Tuesday, July 14, 2015

Elegy

Your old age and wispy beard always
steered me far away.
I wish I had more time to see you
instead of remembering that day.
Every weekend I would look forward
to going up north to see the farm
but never to see you.
It was a million years ago (hyperbole)
I saw you sitting silently in that chair (alliteration)
alone, outside.
You never were a talker,
so I pulled a chair right next to you,
thinking you wouldn’t talk to me.
Of course that’s not the truth.
You really talked to me,
the only conversation I remember.
Sure there are other things
like your love for big toys. (oxymoron)
I’m sorry I didn’t know you more,
but I never will forget.






Author’s Note: The type of poem I chose to write was an elegy. It was written to commemorate my great grandpa, who died in February 2013. As a kid, I remember being afraid of him not only because he was “old” or had a wispy beard, but also because on one foot he didn’t have any toes because a long time ago, a chain from a caterpillar fell onto his foot and he had to have his toes amputated. (I couldn’t really put that in the poem…).
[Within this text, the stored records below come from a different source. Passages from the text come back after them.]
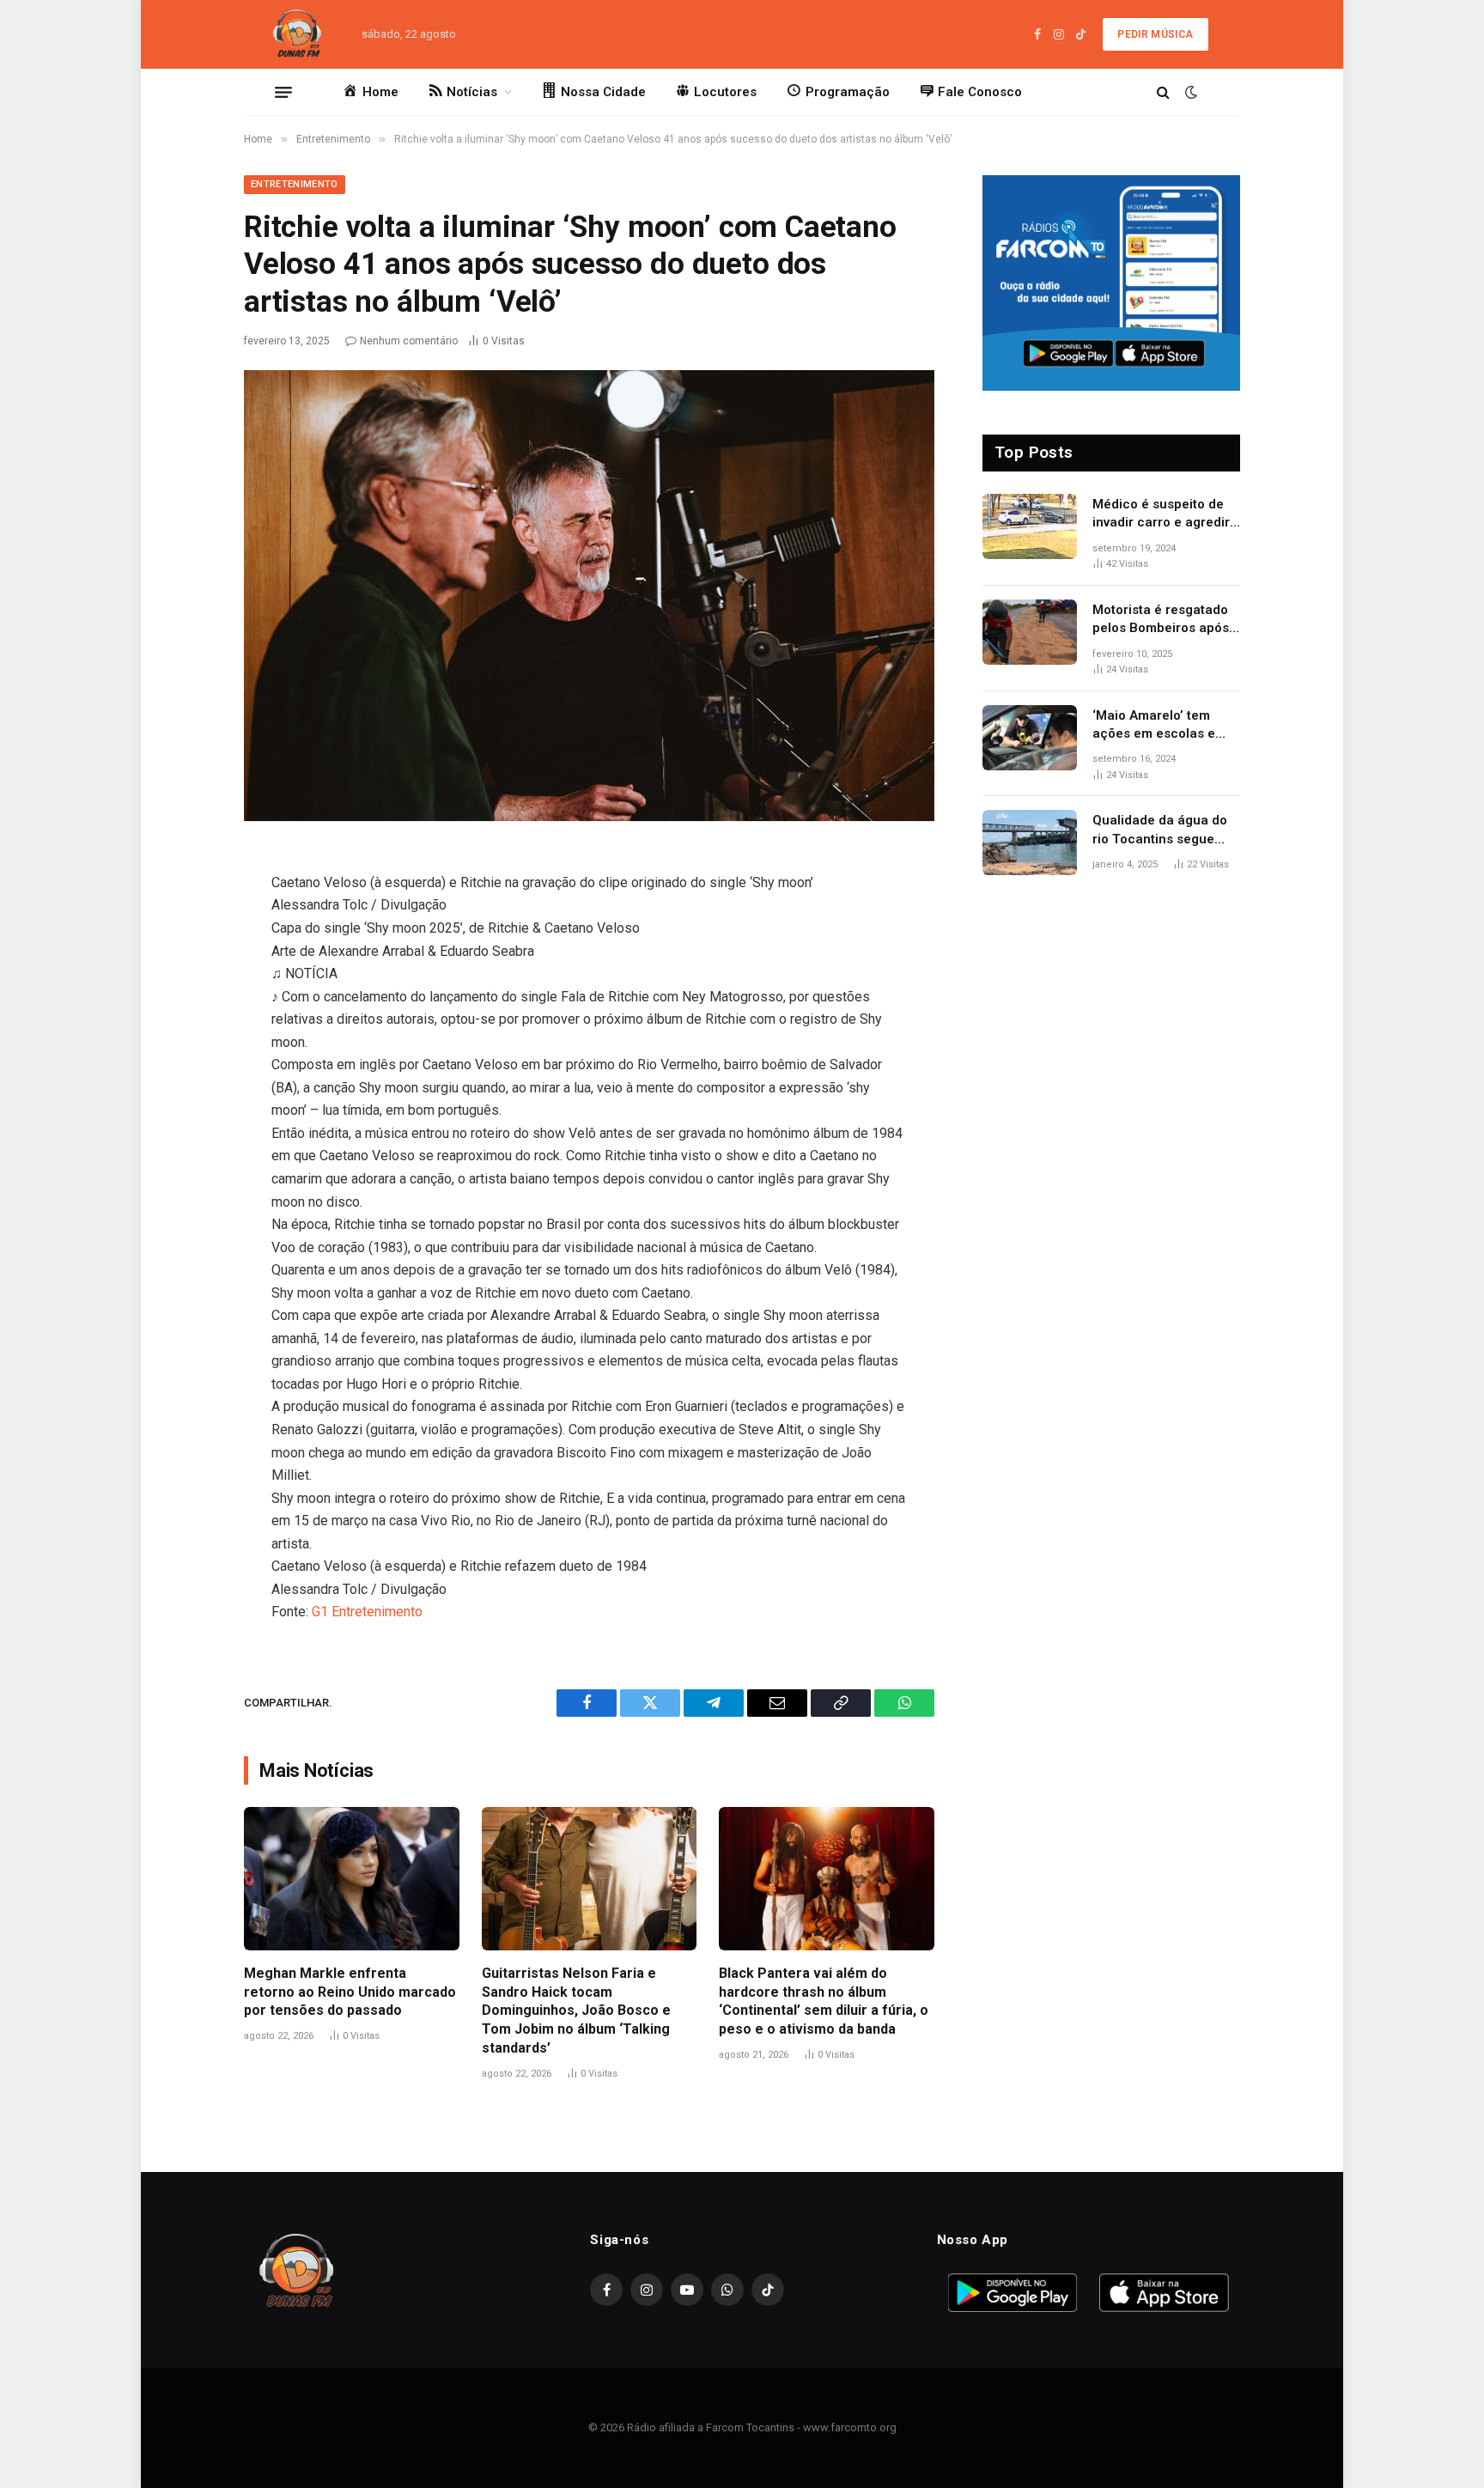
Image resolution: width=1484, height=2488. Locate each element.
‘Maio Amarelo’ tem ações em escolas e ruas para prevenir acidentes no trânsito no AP (1157, 726)
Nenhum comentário (409, 341)
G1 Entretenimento (367, 1611)
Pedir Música (1155, 34)
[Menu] (283, 91)
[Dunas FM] (297, 34)
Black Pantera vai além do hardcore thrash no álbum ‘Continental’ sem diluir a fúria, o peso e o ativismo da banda (823, 2001)
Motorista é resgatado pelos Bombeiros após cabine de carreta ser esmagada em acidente (1164, 620)
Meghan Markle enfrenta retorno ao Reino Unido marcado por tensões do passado (350, 1992)
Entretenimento (294, 184)
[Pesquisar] (1163, 92)
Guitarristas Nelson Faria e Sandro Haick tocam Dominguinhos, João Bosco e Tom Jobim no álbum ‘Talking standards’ (576, 2010)
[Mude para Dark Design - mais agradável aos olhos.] (1189, 92)
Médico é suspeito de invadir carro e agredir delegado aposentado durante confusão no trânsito (1161, 514)
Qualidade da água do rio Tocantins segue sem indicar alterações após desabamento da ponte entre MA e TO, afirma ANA (1163, 830)
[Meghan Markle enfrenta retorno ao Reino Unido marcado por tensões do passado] (351, 1878)
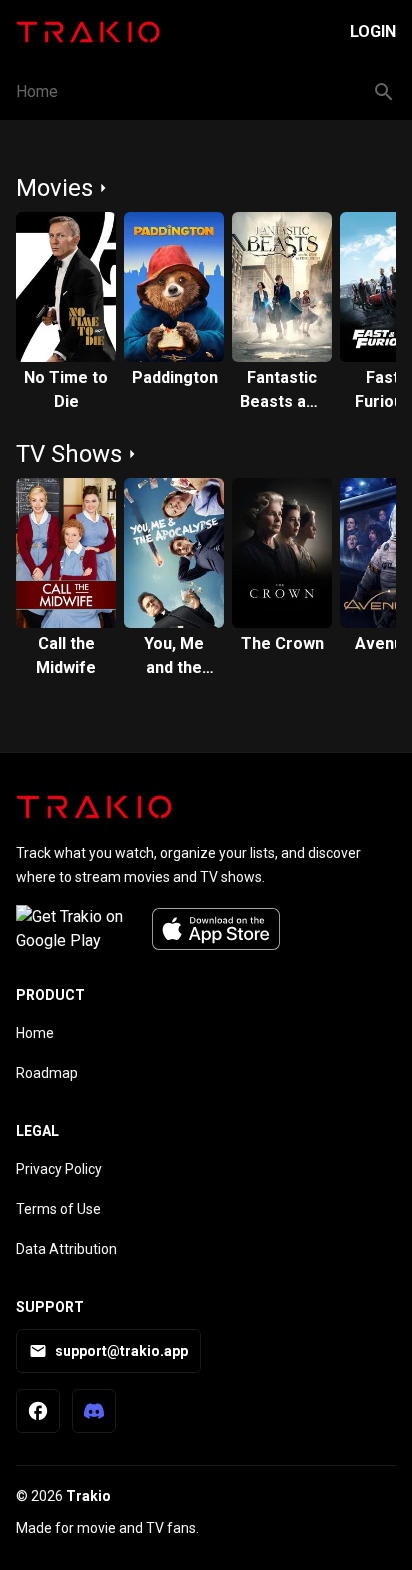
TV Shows (69, 454)
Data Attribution (66, 1249)
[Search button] (384, 92)
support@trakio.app (121, 1351)
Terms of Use (58, 1209)
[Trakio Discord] (94, 1411)
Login (373, 31)
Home (37, 91)
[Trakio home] (94, 807)
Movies (54, 188)
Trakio (88, 1496)
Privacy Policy (59, 1169)
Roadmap (47, 1073)
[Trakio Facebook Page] (38, 1411)
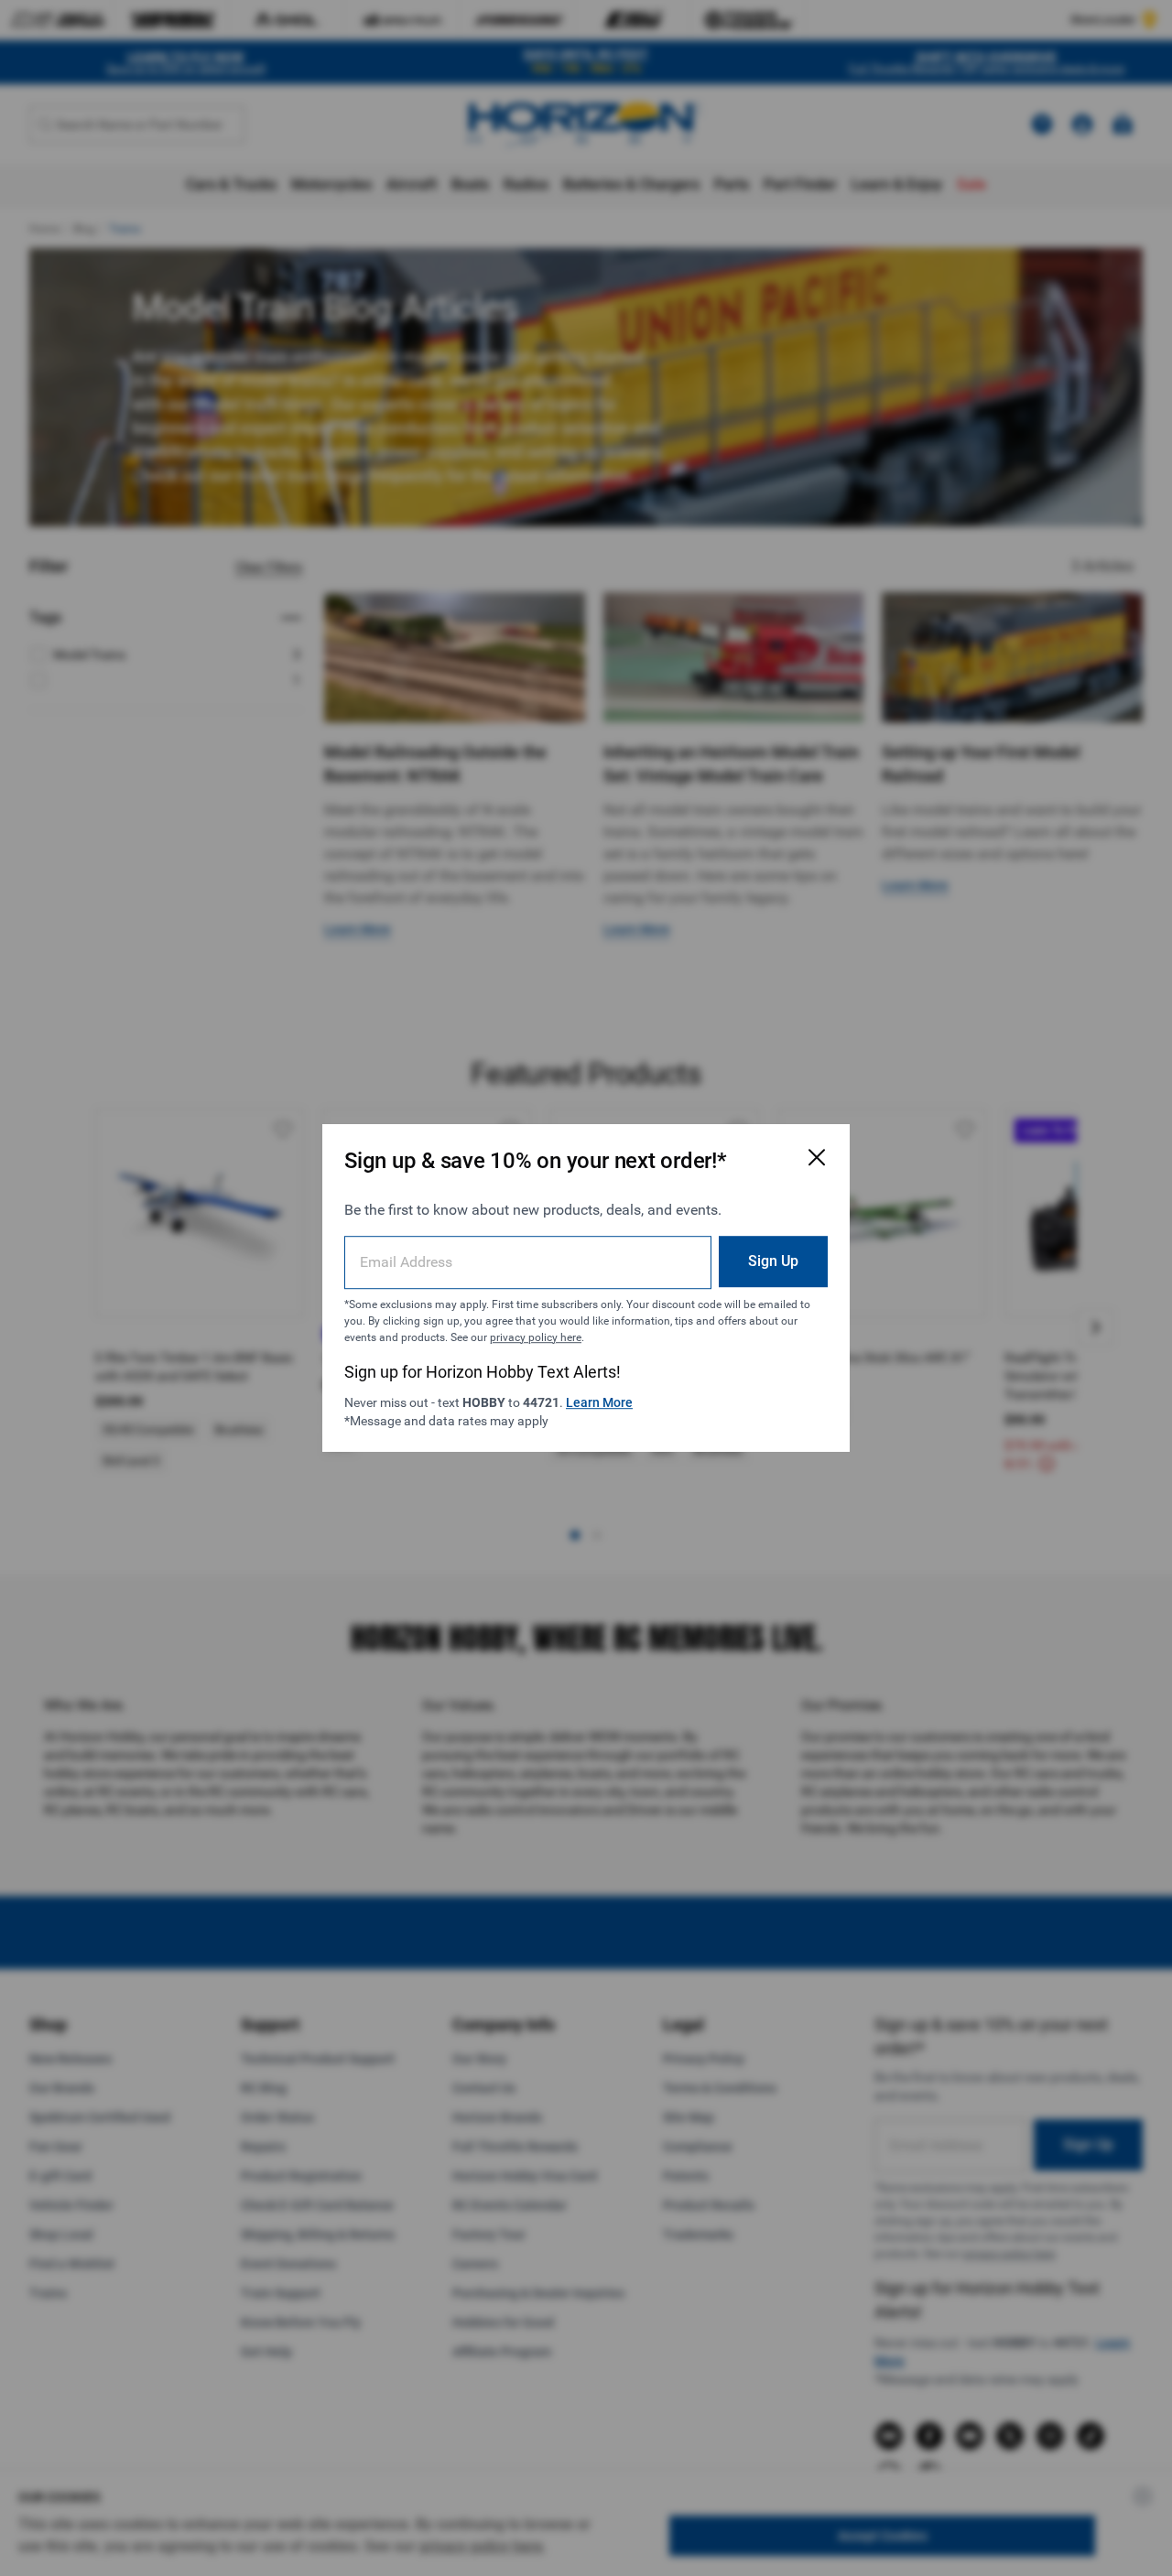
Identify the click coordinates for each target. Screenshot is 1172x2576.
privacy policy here (535, 1337)
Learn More (599, 1402)
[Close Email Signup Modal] (817, 1157)
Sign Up (773, 1261)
In the poem, when I said “that day”, I am referring to both the last time I saw him and at his funeral. The part that I don’t want to remember as much as the others is when he mistook my brother for my cousin, and the last thing I ever heard him say was “How’s your arm?”. My cousin had broke his arm in a snowboarding incident (or something like that), and my great grandpa thought it was my brother who broke his arm. I would prefer not to remember him as someone who was confused. The “every weekend I looked forward to going up north” is there because during the summer, especially when I was younger, almost every weekend, my family would go up to the Sheboygan area and see my great uncle race in his sprint car. (As for the farm part, my great grandparents lived on a farm, and technically my great grandma still does, but there isn’t a barn or any animals anymore). I wrote “but never to see you” because I was always super excited to pet the stray cats and see my great uncle race, but I never got “excited” to see my great grandparents. When I was in 6th grade, I went outside to read my book next to my great grandpa (as it says in the poem), and all of a sudden he asked me what my boyfriend’s name was. I was shocked, because, well, I was 12! Most 12 year old girls don’t have boyfriends. I told him that I didn’t have a boyfriend yet, and he told me that I should get one. That is the only conversation I remember having with him, so I had to include it in the poem. I made it a hyperbole because it feels like so long ago and like yesterday at the same time. In included the euphonic alliteration “sitting silently” to illustrate how my great grandpa never really talked, and seemed peaceful. The “big toys” refers to the excavating company he ran. There were always big trucks, bulldozers, caterpillars, and other equipment up at the farm. I know that he always enjoyed excavating. Lastly, I wish that I knew more about my great grandpa, and who he was, but I won’t ever forget about him.